» Task item: Can the data below be echoed back word for word?
Records to use section start
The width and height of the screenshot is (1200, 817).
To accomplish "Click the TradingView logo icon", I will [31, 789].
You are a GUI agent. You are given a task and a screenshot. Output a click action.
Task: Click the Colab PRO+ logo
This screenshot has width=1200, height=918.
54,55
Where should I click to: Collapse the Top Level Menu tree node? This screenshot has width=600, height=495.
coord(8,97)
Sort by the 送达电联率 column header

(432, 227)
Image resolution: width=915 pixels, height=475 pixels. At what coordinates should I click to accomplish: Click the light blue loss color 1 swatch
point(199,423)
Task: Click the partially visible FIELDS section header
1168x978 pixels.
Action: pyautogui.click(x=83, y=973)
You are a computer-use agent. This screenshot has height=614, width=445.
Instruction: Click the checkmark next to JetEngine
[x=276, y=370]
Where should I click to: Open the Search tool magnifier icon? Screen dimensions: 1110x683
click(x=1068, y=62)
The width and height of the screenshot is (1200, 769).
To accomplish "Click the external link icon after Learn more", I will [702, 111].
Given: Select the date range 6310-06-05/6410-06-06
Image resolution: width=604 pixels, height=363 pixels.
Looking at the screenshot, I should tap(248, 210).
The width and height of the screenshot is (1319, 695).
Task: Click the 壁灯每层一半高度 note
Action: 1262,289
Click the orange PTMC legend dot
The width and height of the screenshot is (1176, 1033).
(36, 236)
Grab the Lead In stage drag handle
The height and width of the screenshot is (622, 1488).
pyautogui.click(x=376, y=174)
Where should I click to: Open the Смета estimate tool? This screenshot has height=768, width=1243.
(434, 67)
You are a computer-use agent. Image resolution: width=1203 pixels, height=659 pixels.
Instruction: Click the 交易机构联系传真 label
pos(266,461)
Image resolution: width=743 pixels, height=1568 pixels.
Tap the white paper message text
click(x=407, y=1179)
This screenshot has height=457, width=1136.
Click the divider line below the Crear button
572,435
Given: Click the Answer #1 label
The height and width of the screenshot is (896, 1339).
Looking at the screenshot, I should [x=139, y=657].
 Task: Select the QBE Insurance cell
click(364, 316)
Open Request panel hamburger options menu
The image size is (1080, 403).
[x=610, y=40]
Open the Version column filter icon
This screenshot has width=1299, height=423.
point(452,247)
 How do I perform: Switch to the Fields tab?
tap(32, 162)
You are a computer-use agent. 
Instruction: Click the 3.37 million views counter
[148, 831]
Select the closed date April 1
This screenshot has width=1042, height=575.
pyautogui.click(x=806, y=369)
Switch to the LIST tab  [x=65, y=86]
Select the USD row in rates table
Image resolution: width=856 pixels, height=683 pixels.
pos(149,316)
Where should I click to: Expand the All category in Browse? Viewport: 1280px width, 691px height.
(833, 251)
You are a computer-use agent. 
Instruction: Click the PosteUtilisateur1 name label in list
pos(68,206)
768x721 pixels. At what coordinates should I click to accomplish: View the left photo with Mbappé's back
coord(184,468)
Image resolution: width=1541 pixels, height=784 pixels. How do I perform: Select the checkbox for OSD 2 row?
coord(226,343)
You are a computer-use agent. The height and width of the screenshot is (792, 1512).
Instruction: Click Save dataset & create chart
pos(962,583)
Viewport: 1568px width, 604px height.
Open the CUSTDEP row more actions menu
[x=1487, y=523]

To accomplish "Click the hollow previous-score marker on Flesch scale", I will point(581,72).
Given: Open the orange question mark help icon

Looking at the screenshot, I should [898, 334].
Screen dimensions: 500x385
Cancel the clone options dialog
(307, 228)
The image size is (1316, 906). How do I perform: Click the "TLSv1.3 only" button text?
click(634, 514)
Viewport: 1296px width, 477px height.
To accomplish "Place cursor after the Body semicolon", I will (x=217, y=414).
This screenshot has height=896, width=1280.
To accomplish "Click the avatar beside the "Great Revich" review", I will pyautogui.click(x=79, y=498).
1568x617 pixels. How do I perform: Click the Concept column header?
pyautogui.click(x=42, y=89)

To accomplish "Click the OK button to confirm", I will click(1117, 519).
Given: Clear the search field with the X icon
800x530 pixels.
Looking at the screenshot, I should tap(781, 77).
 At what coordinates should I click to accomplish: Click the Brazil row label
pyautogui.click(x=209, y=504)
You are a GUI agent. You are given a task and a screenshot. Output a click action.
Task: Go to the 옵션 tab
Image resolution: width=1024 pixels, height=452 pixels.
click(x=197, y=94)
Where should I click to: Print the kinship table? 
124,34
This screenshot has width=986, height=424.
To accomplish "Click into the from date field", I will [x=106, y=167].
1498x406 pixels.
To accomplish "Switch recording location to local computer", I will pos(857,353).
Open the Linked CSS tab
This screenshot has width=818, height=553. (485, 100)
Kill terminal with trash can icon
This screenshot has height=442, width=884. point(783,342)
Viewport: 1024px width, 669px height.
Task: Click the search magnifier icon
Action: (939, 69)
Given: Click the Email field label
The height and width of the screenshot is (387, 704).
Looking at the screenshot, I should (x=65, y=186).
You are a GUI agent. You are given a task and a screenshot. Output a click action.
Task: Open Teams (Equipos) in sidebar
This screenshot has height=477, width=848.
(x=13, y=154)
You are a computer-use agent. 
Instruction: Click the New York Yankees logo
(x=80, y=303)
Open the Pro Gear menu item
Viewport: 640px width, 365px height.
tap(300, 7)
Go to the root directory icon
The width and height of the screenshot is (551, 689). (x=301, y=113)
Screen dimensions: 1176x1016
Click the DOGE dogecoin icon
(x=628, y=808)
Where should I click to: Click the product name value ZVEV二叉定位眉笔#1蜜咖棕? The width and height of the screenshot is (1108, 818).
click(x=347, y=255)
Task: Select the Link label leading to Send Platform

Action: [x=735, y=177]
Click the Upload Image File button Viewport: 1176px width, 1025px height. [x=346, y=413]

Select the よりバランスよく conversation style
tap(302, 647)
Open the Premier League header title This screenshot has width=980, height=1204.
Records to use section end
» Result of the exercise:
The width and height of the screenshot is (1200, 817).
To accomplish "Click the TradingView logo icon", I will [31, 789].
You are a GUI agent. You are given a task and a screenshot. Output a click action.
Task: Click the Colab PRO+ logo
This screenshot has width=1200, height=918.
54,55
Where should I click to: Collapse the Top Level Menu tree node? This screenshot has width=600, height=495.
coord(8,97)
Sort by the 送达电联率 column header

(432, 227)
Image resolution: width=915 pixels, height=475 pixels. At what coordinates should I click to accomplish: Click the light blue loss color 1 swatch
point(199,423)
Task: Click the partially visible FIELDS section header
1168x978 pixels.
Action: pyautogui.click(x=83, y=973)
You are a computer-use agent. This screenshot has height=614, width=445.
Instruction: Click the checkmark next to JetEngine
[x=276, y=370]
Where should I click to: Open the Search tool magnifier icon? Screen dimensions: 1110x683
click(x=1068, y=62)
The width and height of the screenshot is (1200, 769).
To accomplish "Click the external link icon after Learn more", I will [702, 111].
Given: Select the date range 6310-06-05/6410-06-06
Image resolution: width=604 pixels, height=363 pixels.
Looking at the screenshot, I should tap(248, 210).
The width and height of the screenshot is (1319, 695).
Task: Click the 壁灯每层一半高度 note
Action: 1262,289
Click the orange PTMC legend dot
The width and height of the screenshot is (1176, 1033).
(36, 236)
Grab the Lead In stage drag handle
The height and width of the screenshot is (622, 1488).
pyautogui.click(x=376, y=174)
Where should I click to: Open the Смета estimate tool? This screenshot has height=768, width=1243.
(434, 67)
You are a computer-use agent. Image resolution: width=1203 pixels, height=659 pixels.
Instruction: Click the 交易机构联系传真 label
pos(266,461)
Image resolution: width=743 pixels, height=1568 pixels.
Tap the white paper message text
click(x=407, y=1179)
This screenshot has height=457, width=1136.
Click the divider line below the Crear button
572,435
Given: Click the Answer #1 label
The height and width of the screenshot is (896, 1339).
Looking at the screenshot, I should [x=139, y=657].
 Task: Select the QBE Insurance cell
click(364, 316)
Open Request panel hamburger options menu
The image size is (1080, 403).
[x=610, y=40]
Open the Version column filter icon
This screenshot has width=1299, height=423.
point(452,247)
 How do I perform: Switch to the Fields tab?
tap(32, 162)
You are a computer-use agent. 
Instruction: Click the 3.37 million views counter
[148, 831]
Select the closed date April 1
This screenshot has width=1042, height=575.
pyautogui.click(x=806, y=369)
Switch to the LIST tab  [x=65, y=86]
Select the USD row in rates table
Image resolution: width=856 pixels, height=683 pixels.
pos(149,316)
Where should I click to: Expand the All category in Browse? Viewport: 1280px width, 691px height.
(833, 251)
You are a computer-use agent. 
Instruction: Click the PosteUtilisateur1 name label in list
pos(68,206)
768x721 pixels. At what coordinates should I click to accomplish: View the left photo with Mbappé's back
coord(184,468)
Image resolution: width=1541 pixels, height=784 pixels. How do I perform: Select the checkbox for OSD 2 row?
coord(226,343)
You are a computer-use agent. The height and width of the screenshot is (792, 1512).
Instruction: Click Save dataset & create chart
pos(962,583)
Viewport: 1568px width, 604px height.
Open the CUSTDEP row more actions menu
[x=1487, y=523]

To accomplish "Click the hollow previous-score marker on Flesch scale", I will point(581,72).
Given: Open the orange question mark help icon

Looking at the screenshot, I should [898, 334].
Screen dimensions: 500x385
Cancel the clone options dialog
(307, 228)
The image size is (1316, 906). How do I perform: Click the "TLSv1.3 only" button text?
click(634, 514)
Viewport: 1296px width, 477px height.
To accomplish "Place cursor after the Body semicolon", I will (x=217, y=414).
This screenshot has height=896, width=1280.
To accomplish "Click the avatar beside the "Great Revich" review", I will pyautogui.click(x=79, y=498).
1568x617 pixels. How do I perform: Click the Concept column header?
pyautogui.click(x=42, y=89)

To accomplish "Click the OK button to confirm", I will click(1117, 519).
Given: Clear the search field with the X icon
800x530 pixels.
Looking at the screenshot, I should tap(781, 77).
 At what coordinates should I click to accomplish: Click the Brazil row label
pyautogui.click(x=209, y=504)
You are a GUI agent. You are given a task and a screenshot. Output a click action.
Task: Go to the 옵션 tab
Image resolution: width=1024 pixels, height=452 pixels.
click(x=197, y=94)
Where should I click to: Print the kinship table? 
124,34
This screenshot has width=986, height=424.
To accomplish "Click into the from date field", I will [x=106, y=167].
1498x406 pixels.
To accomplish "Switch recording location to local computer", I will pos(857,353).
Open the Linked CSS tab
This screenshot has width=818, height=553. (485, 100)
Kill terminal with trash can icon
This screenshot has height=442, width=884. point(783,342)
Viewport: 1024px width, 669px height.
Task: Click the search magnifier icon
Action: (939, 69)
Given: Click the Email field label
The height and width of the screenshot is (387, 704).
Looking at the screenshot, I should (x=65, y=186).
You are a GUI agent. You are given a task and a screenshot. Output a click action.
Task: Open Teams (Equipos) in sidebar
This screenshot has height=477, width=848.
(x=13, y=154)
You are a computer-use agent. 
Instruction: Click the New York Yankees logo
(x=80, y=303)
Open the Pro Gear menu item
Viewport: 640px width, 365px height.
tap(300, 7)
Go to the root directory icon
The width and height of the screenshot is (551, 689). (x=301, y=113)
Screen dimensions: 1176x1016
Click the DOGE dogecoin icon
(x=628, y=808)
Where should I click to: Click the product name value ZVEV二叉定位眉笔#1蜜咖棕? The width and height of the screenshot is (1108, 818).
click(x=347, y=255)
Task: Select the Link label leading to Send Platform

Action: [x=735, y=177]
Click the Upload Image File button Viewport: 1176px width, 1025px height. [x=346, y=413]

Select the よりバランスよく conversation style
tap(302, 647)
Open the Premier League header title This screenshot has width=980, height=1204.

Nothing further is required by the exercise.